Mississippi's religious landscape is overwhelmingly Christian, and Buddhist-informed peer programs are not part of the dominant cultural vocabulary in most of the state. That can make Recovery Dharma feel less locally rooted than GA or Gam-Anon, both of which have decades of history in Mississippi church spaces. At the same time, demand for a secular, contemplative recovery option is real, particularly among people who have a personal meditation or yoga practice, healthcare workers concerned about anonymity in small communities, and people who have tried 12-step programs and not found the format workable. The online-first nature of Recovery Dharma in Mississippi is, in practice, an asset: a member in the Delta, the Pine Belt, or the northeast counties has the same access to meetings and mentors as a member in Jackson or Biloxi. The program's emphasis on urges as transient mental events rather than character defects also lands well with people who have done cognitive behavioral work in clinical care.

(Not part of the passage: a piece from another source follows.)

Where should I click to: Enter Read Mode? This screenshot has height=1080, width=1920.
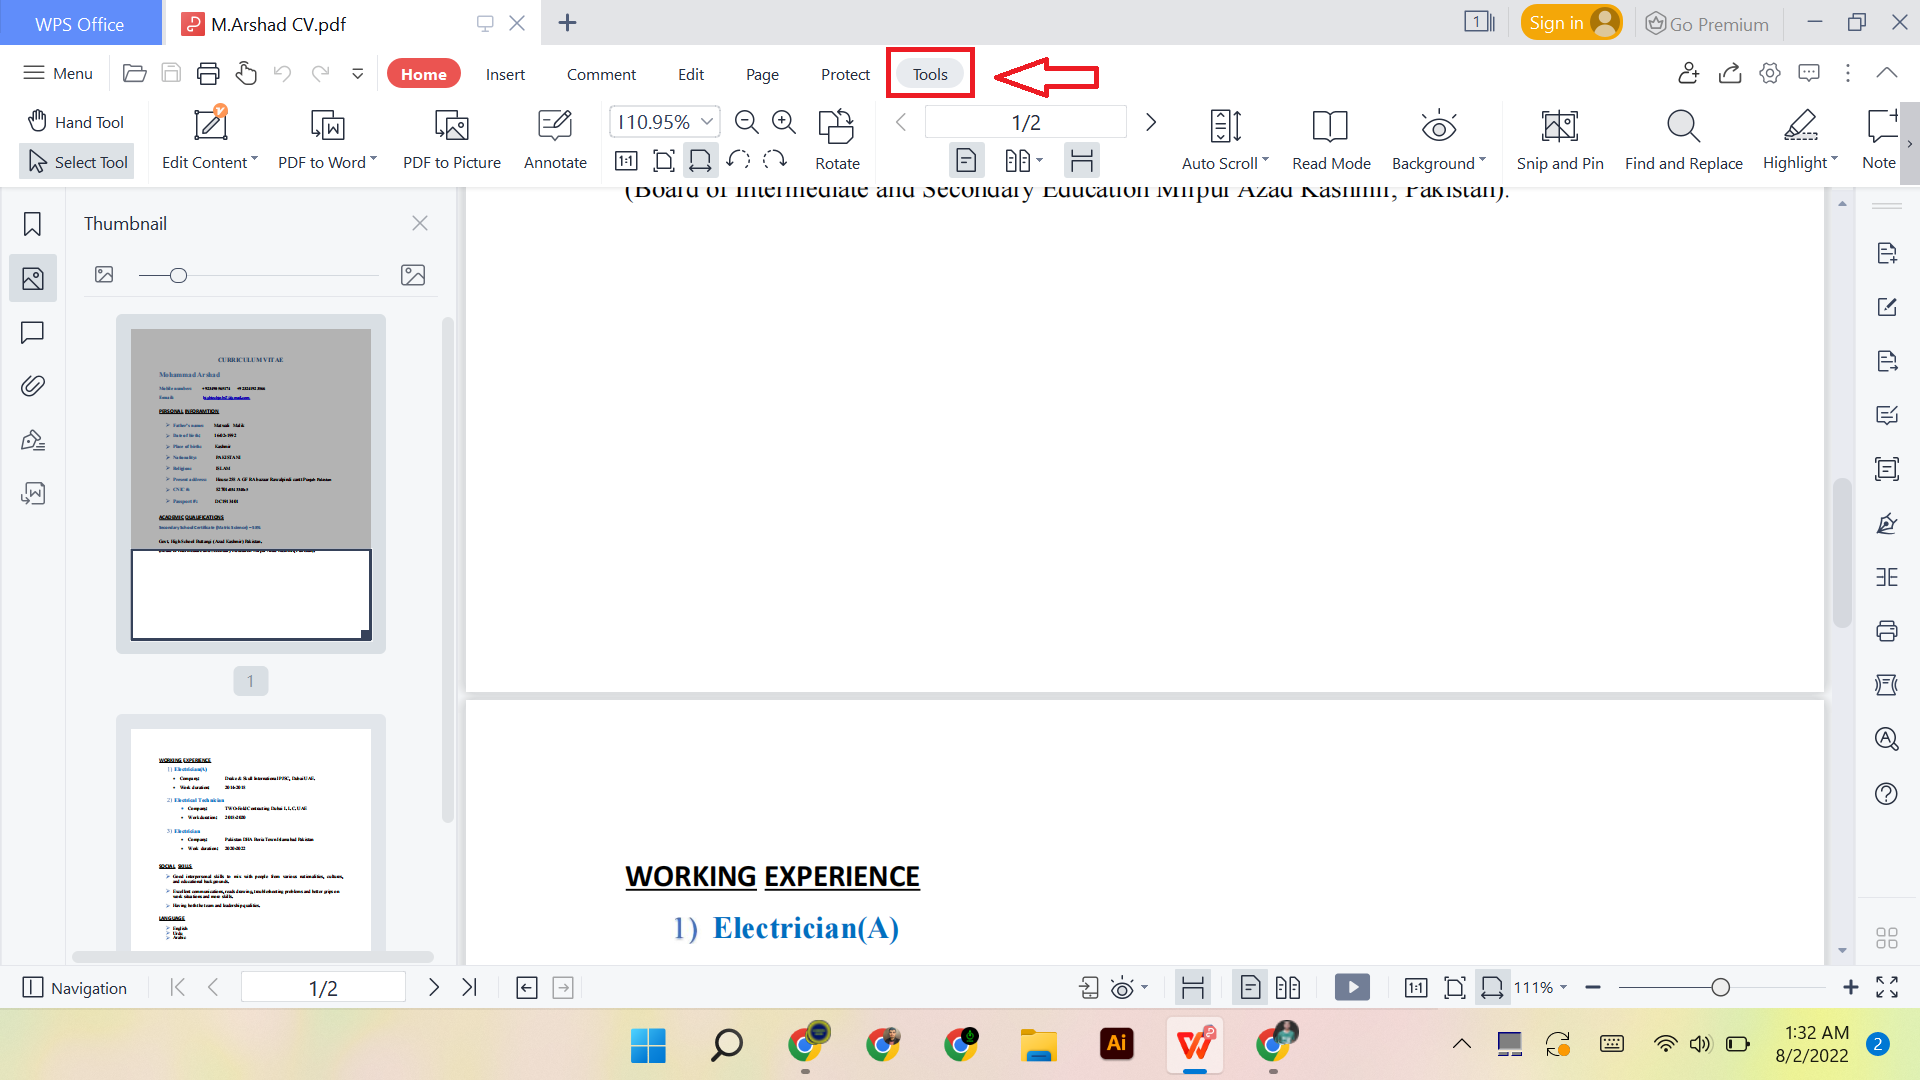[1330, 138]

1 Recovery Dharma meetings in Mississippi

See the live meeting map filtered to Recovery Dharma on the live meeting map, or open the full Recovery Dharma hub at /meetings/dharma/.

Frequently asked

Do I have to be Buddhist to attend Recovery Dharma in Mississippi?
No. Recovery Dharma is informed by Buddhist teachings but is not a religion and does not require Buddhist belief. Meetings are secular and welcome people of any faith background or no faith background. The program centers on the Four Noble Truths, meditation practice, and peer-led inquiry, applied to compulsive gambling and other process addictions.
Are there in-person Recovery Dharma meetings in Mississippi?
In-person Recovery Dharma in Mississippi is very limited as of 2026, with roughly one regular meeting in the Jackson metro and occasional gatherings on the Gulf Coast. Most Mississippians who attend Recovery Dharma do so through the program's national online meeting schedule, which includes gambling-focused groups.
How is Recovery Dharma different from Gamblers Anonymous?
Recovery Dharma uses Buddhist-informed teachings, meditation, and peer-led inquiry, with mentors and wise-friends groups instead of 12-step sponsors. Gamblers Anonymous uses the 12-step model, sponsorship, and shared spiritual language drawn from the original AA tradition. Both are free, both are confidential, and many people in Mississippi find value in attending both at different stages of recovery.
Is Recovery Dharma free in Mississippi?
Yes. Recovery Dharma meetings are free in Mississippi and nationally. There are no fees and no required donations. The program book and meditation resources are available at no cost on the Recovery Dharma website. The Mississippi Council on Problem and Compulsive Gambling helpline at 1-888-777-9696 can also refer to clinical care and other free peer programs.
Can I do Recovery Dharma alongside therapy or medication?
Yes. Recovery Dharma is compatible with concurrent therapy, psychiatric care, and medication. The program is explicit that it is not a substitute for clinical treatment. Many Mississippi members attend Recovery Dharma in parallel with state-funded outpatient gambling treatment, private counseling, or psychiatric care for co-occurring conditions.